===== EXERCISE DATA
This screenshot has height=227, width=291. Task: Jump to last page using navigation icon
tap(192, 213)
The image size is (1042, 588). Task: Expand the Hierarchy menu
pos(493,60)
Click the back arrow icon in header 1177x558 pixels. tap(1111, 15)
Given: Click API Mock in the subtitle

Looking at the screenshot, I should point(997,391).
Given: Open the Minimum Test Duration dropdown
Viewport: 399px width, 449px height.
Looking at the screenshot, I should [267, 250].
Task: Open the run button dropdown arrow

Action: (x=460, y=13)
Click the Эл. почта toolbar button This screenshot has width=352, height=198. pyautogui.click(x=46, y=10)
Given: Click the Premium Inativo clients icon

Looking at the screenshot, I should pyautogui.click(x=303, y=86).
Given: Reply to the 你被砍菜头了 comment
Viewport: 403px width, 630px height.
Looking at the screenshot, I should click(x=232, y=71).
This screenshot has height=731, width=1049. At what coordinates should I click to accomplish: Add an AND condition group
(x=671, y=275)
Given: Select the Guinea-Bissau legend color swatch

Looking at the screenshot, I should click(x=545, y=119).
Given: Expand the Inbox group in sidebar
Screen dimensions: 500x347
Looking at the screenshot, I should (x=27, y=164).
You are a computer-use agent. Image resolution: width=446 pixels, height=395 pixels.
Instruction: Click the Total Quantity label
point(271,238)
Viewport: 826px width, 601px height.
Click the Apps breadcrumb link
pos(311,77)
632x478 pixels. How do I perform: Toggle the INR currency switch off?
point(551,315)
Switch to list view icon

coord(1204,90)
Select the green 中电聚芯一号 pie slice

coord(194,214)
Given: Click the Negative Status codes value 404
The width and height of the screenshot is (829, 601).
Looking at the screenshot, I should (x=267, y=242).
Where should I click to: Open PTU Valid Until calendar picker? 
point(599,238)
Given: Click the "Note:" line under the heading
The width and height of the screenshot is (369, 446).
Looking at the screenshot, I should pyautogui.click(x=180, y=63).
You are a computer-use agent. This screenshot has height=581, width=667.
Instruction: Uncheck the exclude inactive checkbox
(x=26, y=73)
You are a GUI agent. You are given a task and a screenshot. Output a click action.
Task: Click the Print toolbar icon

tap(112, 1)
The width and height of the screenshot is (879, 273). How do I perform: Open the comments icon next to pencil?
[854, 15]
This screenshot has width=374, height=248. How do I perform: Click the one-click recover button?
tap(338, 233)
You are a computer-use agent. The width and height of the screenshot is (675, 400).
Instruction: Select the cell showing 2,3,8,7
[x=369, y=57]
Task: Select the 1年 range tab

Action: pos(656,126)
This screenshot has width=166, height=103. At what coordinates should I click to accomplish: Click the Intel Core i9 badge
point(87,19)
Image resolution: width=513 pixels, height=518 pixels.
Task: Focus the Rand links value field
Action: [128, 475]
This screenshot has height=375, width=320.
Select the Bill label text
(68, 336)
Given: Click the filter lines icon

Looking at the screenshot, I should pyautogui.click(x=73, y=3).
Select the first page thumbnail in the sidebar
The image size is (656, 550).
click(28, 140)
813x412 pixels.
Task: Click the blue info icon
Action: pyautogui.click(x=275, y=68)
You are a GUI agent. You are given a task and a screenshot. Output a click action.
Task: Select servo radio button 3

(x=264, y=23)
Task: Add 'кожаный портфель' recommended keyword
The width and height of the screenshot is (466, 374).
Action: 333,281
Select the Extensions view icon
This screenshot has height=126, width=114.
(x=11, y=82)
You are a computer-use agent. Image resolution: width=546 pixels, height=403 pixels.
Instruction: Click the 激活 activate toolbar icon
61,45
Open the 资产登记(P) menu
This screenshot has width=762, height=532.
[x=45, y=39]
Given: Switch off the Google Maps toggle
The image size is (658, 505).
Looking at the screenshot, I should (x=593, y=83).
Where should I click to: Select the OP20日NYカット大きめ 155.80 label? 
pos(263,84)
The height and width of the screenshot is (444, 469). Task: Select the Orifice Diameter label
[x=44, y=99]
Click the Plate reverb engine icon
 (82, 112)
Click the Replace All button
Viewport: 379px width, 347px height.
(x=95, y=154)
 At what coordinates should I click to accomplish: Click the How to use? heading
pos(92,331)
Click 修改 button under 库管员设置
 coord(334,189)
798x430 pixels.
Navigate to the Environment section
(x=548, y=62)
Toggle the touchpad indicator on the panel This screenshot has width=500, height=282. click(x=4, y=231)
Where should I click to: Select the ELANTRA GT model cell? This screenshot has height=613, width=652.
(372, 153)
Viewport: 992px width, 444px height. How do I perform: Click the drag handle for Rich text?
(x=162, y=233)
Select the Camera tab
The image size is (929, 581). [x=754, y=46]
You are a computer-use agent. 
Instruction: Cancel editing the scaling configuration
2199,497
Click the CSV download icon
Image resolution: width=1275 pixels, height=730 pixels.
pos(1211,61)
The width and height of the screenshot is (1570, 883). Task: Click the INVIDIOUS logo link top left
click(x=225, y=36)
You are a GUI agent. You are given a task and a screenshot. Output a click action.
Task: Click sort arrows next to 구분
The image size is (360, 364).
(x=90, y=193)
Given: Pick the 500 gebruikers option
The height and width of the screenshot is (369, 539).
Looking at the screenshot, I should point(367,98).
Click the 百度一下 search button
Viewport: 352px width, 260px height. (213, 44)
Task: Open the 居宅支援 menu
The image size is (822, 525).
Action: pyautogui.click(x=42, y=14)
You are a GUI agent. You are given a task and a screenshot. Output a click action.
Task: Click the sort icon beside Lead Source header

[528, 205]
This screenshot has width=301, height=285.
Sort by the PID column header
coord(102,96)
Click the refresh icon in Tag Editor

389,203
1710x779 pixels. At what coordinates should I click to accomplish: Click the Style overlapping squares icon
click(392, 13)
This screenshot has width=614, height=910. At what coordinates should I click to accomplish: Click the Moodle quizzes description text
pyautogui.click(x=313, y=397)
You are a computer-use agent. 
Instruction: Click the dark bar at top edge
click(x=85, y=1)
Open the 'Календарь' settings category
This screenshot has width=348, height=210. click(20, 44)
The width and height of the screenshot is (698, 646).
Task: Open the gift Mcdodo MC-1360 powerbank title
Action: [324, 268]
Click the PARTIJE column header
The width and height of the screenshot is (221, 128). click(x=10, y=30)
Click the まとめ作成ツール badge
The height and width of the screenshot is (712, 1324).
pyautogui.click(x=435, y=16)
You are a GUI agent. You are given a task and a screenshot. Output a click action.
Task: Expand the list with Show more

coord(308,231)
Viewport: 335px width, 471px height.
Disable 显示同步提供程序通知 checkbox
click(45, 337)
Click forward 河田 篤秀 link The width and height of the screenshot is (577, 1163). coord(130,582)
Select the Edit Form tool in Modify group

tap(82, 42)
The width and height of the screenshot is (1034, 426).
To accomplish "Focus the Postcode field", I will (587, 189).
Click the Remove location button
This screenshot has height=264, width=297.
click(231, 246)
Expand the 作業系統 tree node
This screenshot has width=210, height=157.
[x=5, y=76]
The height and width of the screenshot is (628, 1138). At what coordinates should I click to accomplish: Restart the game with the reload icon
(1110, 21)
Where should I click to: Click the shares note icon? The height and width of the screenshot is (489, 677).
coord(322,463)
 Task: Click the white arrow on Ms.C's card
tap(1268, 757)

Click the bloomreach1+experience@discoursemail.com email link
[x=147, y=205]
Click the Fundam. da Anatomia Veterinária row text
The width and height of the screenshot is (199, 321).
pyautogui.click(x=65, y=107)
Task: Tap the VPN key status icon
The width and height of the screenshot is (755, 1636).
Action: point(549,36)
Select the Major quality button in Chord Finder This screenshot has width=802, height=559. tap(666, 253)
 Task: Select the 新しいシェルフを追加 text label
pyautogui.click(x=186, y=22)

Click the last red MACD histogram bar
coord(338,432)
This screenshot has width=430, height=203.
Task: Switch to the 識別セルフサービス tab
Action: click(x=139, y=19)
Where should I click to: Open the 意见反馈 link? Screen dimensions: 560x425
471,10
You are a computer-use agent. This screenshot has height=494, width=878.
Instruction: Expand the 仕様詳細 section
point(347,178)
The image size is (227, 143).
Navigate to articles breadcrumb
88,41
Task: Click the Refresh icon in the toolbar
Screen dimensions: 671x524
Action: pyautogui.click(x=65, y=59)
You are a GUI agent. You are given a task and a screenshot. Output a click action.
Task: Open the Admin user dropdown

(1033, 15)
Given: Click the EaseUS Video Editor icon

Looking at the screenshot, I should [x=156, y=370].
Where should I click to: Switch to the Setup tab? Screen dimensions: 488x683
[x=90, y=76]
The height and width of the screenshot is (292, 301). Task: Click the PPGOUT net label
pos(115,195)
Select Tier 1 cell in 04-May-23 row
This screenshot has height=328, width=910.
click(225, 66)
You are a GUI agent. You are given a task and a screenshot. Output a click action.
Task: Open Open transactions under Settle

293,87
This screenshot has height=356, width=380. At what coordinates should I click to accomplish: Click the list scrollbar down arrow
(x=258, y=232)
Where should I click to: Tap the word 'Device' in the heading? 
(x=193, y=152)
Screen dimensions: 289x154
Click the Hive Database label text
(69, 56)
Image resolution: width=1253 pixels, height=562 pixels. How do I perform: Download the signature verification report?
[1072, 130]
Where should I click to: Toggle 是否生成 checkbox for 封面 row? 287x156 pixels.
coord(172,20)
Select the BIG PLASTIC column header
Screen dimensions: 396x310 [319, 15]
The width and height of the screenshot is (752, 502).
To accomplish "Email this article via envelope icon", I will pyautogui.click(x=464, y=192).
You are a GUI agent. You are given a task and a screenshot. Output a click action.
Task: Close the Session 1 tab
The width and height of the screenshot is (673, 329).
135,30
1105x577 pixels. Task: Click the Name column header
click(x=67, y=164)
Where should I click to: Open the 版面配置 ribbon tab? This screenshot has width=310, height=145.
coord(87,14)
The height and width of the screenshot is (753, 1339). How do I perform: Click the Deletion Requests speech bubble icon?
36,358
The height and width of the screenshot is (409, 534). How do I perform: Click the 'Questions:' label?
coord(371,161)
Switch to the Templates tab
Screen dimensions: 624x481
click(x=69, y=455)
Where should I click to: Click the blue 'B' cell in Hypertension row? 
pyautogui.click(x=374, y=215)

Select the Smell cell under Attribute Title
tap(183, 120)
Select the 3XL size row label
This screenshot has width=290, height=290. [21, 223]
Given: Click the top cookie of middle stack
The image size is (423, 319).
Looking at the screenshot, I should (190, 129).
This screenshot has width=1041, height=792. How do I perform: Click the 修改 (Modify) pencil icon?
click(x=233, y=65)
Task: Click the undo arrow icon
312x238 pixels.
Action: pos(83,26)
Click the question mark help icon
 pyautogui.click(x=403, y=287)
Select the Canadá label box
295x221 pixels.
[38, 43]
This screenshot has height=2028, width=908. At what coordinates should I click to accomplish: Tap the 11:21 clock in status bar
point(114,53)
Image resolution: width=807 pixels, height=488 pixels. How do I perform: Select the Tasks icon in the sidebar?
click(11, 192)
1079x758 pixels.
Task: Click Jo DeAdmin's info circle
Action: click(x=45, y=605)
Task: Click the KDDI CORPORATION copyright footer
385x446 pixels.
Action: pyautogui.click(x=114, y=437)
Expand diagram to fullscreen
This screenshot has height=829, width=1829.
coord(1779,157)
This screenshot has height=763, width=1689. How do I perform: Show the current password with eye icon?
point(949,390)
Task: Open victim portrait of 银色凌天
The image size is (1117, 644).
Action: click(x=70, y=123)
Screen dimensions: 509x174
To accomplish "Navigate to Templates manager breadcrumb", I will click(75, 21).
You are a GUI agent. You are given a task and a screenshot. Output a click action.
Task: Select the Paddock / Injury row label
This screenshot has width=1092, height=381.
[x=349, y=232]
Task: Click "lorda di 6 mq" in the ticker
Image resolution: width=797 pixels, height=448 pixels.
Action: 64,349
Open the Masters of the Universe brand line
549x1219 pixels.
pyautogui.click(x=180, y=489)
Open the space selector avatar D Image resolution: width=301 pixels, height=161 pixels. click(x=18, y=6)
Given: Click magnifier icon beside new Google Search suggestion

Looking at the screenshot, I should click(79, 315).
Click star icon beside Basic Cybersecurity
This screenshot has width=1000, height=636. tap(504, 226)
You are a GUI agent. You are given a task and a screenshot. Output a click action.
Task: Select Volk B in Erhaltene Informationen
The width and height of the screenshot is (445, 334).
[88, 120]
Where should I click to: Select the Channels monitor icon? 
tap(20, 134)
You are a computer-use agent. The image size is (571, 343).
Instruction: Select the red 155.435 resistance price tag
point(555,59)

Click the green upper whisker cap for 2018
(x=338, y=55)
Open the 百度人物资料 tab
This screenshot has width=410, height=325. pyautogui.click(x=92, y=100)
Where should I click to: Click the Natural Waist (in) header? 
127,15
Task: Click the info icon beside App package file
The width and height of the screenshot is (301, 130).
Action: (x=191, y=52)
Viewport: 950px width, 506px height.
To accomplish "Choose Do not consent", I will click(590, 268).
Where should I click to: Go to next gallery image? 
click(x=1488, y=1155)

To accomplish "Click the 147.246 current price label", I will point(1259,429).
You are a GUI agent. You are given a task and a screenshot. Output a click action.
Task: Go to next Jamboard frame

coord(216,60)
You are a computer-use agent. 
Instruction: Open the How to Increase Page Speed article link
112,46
==========
• _REQUIRED ACTION_:
Word for word, output the lines of the data from its first line through the line where "Given: Open the" appears, and stop there.

• _RESULT FOR THIS EXERCISE_:
This screenshot has height=227, width=291. Task: Jump to last page using navigation icon
tap(192, 213)
The image size is (1042, 588). Task: Expand the Hierarchy menu
pos(493,60)
Click the back arrow icon in header 1177x558 pixels. tap(1111, 15)
Given: Click API Mock in the subtitle

Looking at the screenshot, I should point(997,391).
Given: Open the Minimum Test Duration dropdown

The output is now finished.